= PROBLEM A =
Translate into Spanish the following sentence from the movie review: "A hostage situation plays out in real time on live TV."
= PROBLEM B =
Name every actor the movie review credits with a role in "Money Monster," and give the character each one plays.
= PROBLEM C =
Answer these questions using the movie review:
(i) How much money did Kyle Budwell inherit from his mother?
(ii) Which of Jodie Foster's directorial feature films is "Money Monster"?
(iii) To which other film does the review compare "Money Monster" in its depiction of the financial world?

= DOCUMENT =
···

[I review the new movie "Money Monster" and the DVDs "An Honest Liar" and "Mustang." The Book of the Week is "Heart of Glass: A Memoir." I also bring you up-to-date on "My 1001 Movies I Must See Before I Die Project" with "Trouble in Paradise."]
Money Monster
A hostage situation plays out in real time on live TV.
George Clooney plays Lee Gates, arrogant over-the-top host of the financial advice TV show "Money Monster," a circus of a show where he gives out stock tips and financial advice while dancing and wearing outrageous costumes.
As the film begins, we learn that IBIS, a company that Lee strongly urged his viewers to invest in ("It's as safe as your savings account") has suffered a "computer glitch" which resulted in the loss of 800 million dollars. Lee is about to go on air to talk via satellite to the CCO, Diane Lester (Catriona Balfe), in lieu of the CEO, Walt Camby (Dominic West), who is nowhere to be found. Just as the show goes on air live, a man posing as a delivery guy, storms onto the set with a gun. He makes Lee put on a bomb vest and says he will blow him up if the cameras don't keep rolling and he is not allowed to talk on TV live. Director Patty Fenn (Julia Roberts) back in the control booth complies and the movie plays out in real time as Gates and Fenn try to figure out what to do.
We learn that the gunman is Kyle Budwell (Jack O'Connell), a young man who has just lost his mother. He has also just lost the $60,000 he inherited from her when he invested in IBIS as per Lee's assurances it was a safe investment. Though Lee offers to get his money back for him, Kyle says it's not about the money now. It's about the American people knowing what crooks the moneymen are and he wants Camby to pay too. In the meantime, as police swarm all over the studio, Patty is trying to not only find Camby, but also what was really behind that "computer glitch" that lost investors $800,000,000.
Director/actress Jodie Foster (her fourth directorial feature film) manages to keep the tension building and writers Jamie Linden, Jim Kouf and Alan DeFiore manage to mostly avoid the clichés we have seen so many times in these kinds of films. Just when you think you know where it's going, the film veers. Though the ending may be unsatisfying to some, it is certainly a realistic one.
Similar to "The Big Short" in its depiction of the financial world with jargon we aren't supposed to understand (and that's how the fat cats get rich), this one doesn't have the humor and sharpness of "Short." It also has some far-fetched situations and is slow to get started but once it does, it is fast-paced and tense. It's also an interesting inside view of what goes on behind the scenes at a TV show.

···

= DATA PROVIDED =
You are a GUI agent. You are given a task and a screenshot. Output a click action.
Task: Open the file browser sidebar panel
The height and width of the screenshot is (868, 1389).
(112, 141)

···

= FULL ANSWER A =
Una situación de toma de rehenes se desarrolla en tiempo real en la televisión en directo.

= FULL ANSWER B =
George Clooney: Lee Gates
Catriona Balfe: Diane Lester
Dominic West: Walt Camby
Julia Roberts: Patty Fenn
Jack O'Connell: Kyle Budwell

= FULL ANSWER C =
(i) $60,000
(ii) Her fourth
(iii) "The Big Short"